For the year after Conor died I was a regular attender at a support group for bereaved parents. I met parents who were both newly bereaved like us and others who were facilitating groups a number of years after losing their children. Looking around the room it was obvious to me how much better those who were longer bereaved were functioning. They could talk about their children without the tears, sobs and snot (grieving isn’t pretty!) of the newly bereaved. Theirs was a language of love. Ours was a language of not just love but also of fear, anger, sadness, anxiety, jealousy & guilt to name a few.  I felt paralysed by my grief in those early months.  I wasn’t just dealing with the sadness of losing Conor but was having to re-learn how to live in a world I barely recognised.  At the support groups I asked these longer bereaved parents for advice. I asked what helped them to feel better. It frustrated me that I rarely seemed to get any straight answers or instructions.  I wanted to learn how to feel happy again. I wanted to learn how to live my new life. Yet I wanted Conor to be part of my new life and not simply a family secret.

It took me a long time to realise that there isn’t really any advice to give a bereaved parent (something the non-bereaved who want to see us fixed struggle with).
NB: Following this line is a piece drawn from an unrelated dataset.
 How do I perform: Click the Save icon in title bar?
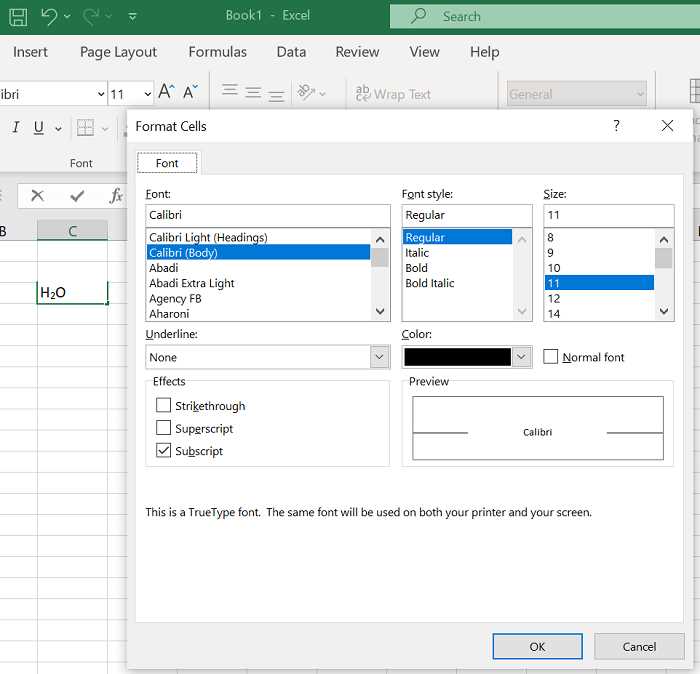click(x=18, y=17)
All you can do at the start is to keep breathing. Slowly functioning gets easier and the new life a little less scary. You appreciate the good days and do what it takes to survive the bad days. You surround yourself with those who lift rather than knock you.  However,  one piece of advice I do recall receiving is to ” FIND WHAT YOU LIKE DOING AND KEEP DOING IT”. I have embraced this concept.  I prioritise doing what I like to do rather than simply doing what I need to do. We got in a cleaner which frees up our weekends. I now live guilt free – chores can wait. I have since found joy not just in baking but in crafts. Here’s today’s Cakes for Conor…
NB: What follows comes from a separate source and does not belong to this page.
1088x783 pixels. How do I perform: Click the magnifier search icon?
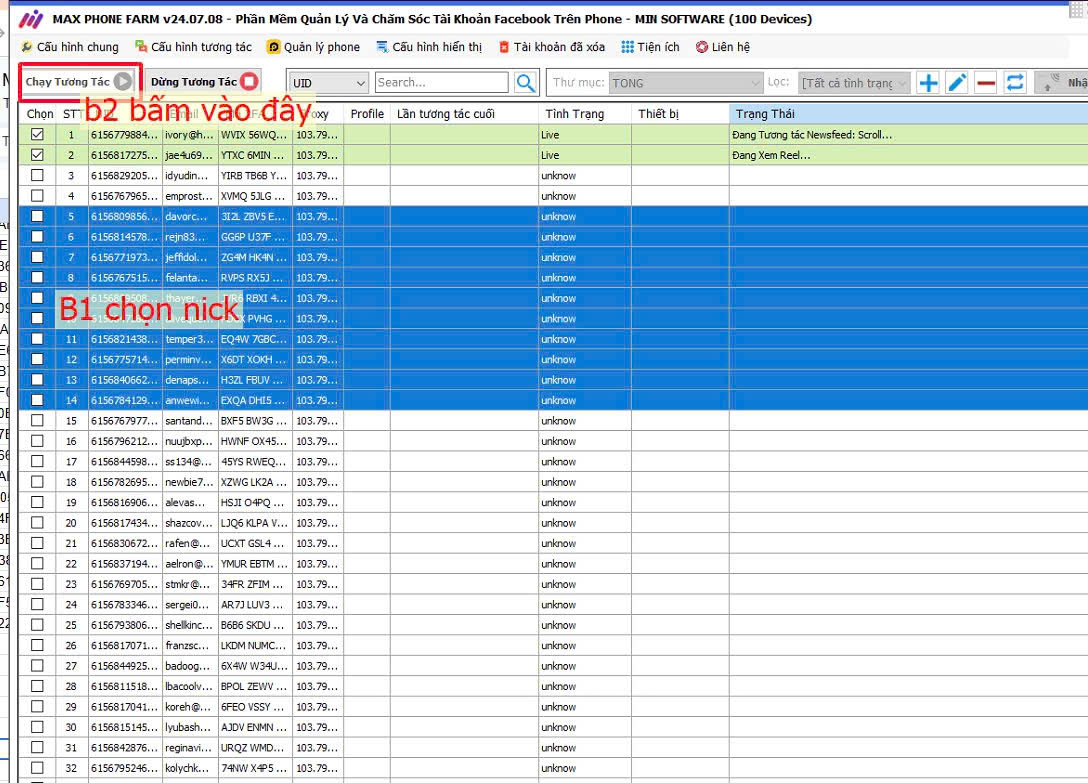(x=525, y=83)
I made this mosaic tea tray in a class I joined with other bereaved mothers last year. This class is one of the highlights of my week. It brings me both peace and joy to have “Conor time” while making something so beautiful. The two hours pass in an instant. I recently made this patch for a national remembrance quilt…


Both these pieces were made by the person who failed her art exams in school! It isnt about having a talent its about finding what you like to do and doing it – guilt free.  It’s about giving yourself moments of peace and joy and making those moments last longer. They dont cancel out all the hurt but can bring some healing, if only temporarily to a broken heart.